### Work to be completed
Tell how many lines in these records contain the string "info", with only the number as the reply.

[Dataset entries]
───

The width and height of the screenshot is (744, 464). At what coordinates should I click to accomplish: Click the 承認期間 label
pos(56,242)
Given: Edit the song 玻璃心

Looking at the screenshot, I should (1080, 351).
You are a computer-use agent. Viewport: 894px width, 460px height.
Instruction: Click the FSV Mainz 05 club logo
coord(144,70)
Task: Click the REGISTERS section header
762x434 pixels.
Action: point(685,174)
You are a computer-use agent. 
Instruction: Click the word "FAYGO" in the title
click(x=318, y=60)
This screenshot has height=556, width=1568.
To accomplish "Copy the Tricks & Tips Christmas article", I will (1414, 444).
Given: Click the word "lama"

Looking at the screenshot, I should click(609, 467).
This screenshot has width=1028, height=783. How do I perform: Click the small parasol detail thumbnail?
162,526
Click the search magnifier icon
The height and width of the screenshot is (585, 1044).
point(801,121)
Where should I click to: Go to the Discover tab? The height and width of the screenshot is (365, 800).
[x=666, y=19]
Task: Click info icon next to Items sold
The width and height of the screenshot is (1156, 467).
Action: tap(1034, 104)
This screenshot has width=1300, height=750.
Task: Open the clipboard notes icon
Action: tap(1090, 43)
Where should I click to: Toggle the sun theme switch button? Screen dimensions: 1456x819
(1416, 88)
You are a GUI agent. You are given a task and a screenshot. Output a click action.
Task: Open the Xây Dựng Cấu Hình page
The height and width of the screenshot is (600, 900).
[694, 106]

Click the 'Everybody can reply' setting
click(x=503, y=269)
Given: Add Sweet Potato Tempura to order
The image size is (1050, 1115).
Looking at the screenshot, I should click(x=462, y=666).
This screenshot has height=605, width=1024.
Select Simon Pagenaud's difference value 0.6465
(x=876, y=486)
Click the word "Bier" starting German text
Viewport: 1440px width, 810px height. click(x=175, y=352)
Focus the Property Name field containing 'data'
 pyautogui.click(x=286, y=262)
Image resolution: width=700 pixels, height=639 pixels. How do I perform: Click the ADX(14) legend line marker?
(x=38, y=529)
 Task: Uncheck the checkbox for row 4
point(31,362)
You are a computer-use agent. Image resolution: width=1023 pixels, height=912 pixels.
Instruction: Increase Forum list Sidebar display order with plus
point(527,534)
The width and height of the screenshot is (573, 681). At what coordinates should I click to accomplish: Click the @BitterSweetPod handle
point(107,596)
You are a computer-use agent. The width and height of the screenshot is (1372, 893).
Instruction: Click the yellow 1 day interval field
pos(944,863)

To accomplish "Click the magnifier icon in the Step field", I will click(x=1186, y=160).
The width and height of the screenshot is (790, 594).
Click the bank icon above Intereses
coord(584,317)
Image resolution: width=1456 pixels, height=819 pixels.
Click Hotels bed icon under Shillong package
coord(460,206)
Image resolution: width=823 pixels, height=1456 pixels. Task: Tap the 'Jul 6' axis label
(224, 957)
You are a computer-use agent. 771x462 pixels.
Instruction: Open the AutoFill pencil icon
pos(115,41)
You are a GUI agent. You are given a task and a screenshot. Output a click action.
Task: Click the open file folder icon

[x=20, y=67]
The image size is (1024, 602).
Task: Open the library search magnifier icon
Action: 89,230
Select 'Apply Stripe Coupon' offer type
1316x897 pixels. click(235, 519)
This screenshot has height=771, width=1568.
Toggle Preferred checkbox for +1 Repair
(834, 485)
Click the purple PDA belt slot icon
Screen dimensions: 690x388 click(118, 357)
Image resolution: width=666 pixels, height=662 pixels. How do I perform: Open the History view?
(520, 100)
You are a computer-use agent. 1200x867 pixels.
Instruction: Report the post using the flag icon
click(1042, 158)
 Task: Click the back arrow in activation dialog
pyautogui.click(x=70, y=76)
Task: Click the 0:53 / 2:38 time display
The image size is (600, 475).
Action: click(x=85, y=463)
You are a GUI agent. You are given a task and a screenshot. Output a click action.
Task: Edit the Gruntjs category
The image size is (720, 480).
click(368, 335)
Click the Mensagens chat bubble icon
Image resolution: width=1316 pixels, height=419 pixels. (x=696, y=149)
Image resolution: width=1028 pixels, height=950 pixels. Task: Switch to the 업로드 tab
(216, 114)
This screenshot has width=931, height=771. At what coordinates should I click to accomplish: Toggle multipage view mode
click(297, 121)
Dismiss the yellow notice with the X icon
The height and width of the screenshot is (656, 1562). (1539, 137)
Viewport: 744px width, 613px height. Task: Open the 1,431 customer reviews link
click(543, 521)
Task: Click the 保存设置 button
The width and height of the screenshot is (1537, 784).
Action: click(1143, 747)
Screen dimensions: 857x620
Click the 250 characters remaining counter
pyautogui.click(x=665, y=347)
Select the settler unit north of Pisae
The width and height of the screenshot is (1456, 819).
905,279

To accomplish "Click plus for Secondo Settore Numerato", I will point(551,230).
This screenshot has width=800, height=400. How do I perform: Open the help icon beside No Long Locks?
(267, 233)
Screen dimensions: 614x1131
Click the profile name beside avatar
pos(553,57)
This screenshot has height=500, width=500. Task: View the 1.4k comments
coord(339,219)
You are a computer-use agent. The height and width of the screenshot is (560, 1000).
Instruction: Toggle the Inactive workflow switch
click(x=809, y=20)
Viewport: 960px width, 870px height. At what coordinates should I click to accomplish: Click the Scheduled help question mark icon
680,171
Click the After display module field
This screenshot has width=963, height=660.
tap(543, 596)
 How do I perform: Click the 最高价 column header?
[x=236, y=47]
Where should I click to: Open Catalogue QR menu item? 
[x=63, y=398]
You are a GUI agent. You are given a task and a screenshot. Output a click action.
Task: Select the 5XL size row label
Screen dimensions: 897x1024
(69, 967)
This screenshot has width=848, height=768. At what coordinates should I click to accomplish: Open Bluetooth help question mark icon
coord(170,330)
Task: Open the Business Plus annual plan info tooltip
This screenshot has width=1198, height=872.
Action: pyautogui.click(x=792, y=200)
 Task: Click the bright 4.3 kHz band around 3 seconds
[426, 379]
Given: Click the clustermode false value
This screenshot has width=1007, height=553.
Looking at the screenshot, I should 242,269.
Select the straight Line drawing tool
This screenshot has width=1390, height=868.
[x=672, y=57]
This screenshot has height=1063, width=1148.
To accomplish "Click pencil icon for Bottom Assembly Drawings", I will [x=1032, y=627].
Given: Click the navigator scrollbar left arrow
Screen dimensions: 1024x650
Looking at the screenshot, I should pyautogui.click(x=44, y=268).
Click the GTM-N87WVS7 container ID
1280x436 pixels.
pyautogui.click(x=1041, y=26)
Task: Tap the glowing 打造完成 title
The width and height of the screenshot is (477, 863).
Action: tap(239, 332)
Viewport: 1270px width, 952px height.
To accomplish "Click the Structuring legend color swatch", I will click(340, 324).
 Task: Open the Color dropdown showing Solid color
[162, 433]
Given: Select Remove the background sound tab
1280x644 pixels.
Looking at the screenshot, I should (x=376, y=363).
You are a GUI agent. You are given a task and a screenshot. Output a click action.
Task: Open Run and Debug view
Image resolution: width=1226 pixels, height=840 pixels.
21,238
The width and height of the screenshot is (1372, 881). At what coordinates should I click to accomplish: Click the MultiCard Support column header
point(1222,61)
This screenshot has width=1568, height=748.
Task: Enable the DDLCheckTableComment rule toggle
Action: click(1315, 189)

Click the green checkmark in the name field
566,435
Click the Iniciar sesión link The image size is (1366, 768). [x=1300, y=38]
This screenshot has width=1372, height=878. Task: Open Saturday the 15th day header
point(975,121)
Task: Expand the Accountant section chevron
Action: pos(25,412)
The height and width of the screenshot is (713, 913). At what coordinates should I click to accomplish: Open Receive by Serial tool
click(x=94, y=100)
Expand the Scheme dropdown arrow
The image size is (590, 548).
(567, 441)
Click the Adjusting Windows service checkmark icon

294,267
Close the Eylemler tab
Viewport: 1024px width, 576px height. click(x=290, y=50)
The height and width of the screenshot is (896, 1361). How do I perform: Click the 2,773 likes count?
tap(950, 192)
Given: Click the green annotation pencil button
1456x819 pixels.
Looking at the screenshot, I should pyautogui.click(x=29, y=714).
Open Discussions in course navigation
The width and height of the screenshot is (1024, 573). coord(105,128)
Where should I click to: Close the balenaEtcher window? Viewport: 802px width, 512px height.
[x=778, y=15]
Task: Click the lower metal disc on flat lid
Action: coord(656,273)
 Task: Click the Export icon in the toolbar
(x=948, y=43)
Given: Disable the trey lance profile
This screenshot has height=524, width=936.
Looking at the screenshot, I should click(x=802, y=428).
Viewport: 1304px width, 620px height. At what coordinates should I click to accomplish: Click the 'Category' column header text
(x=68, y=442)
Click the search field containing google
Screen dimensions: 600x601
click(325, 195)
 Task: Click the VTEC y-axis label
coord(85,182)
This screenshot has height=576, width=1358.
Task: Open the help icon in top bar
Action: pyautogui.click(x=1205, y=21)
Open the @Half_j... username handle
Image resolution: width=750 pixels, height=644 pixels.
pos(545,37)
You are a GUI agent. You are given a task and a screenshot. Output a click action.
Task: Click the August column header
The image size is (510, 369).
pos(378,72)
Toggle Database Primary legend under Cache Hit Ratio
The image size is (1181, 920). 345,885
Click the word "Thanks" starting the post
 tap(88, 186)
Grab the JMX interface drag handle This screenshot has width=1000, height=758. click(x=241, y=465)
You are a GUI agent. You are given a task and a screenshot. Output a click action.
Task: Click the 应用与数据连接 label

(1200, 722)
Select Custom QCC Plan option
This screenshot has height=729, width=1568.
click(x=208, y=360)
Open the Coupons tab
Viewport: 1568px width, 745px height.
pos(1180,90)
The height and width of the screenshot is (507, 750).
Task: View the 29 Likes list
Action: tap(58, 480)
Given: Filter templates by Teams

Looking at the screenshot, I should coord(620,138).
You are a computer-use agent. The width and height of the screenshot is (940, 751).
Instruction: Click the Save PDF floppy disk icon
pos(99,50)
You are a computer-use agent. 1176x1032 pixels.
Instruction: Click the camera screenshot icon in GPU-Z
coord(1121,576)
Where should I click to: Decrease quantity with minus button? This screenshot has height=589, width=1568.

───

### Your response
2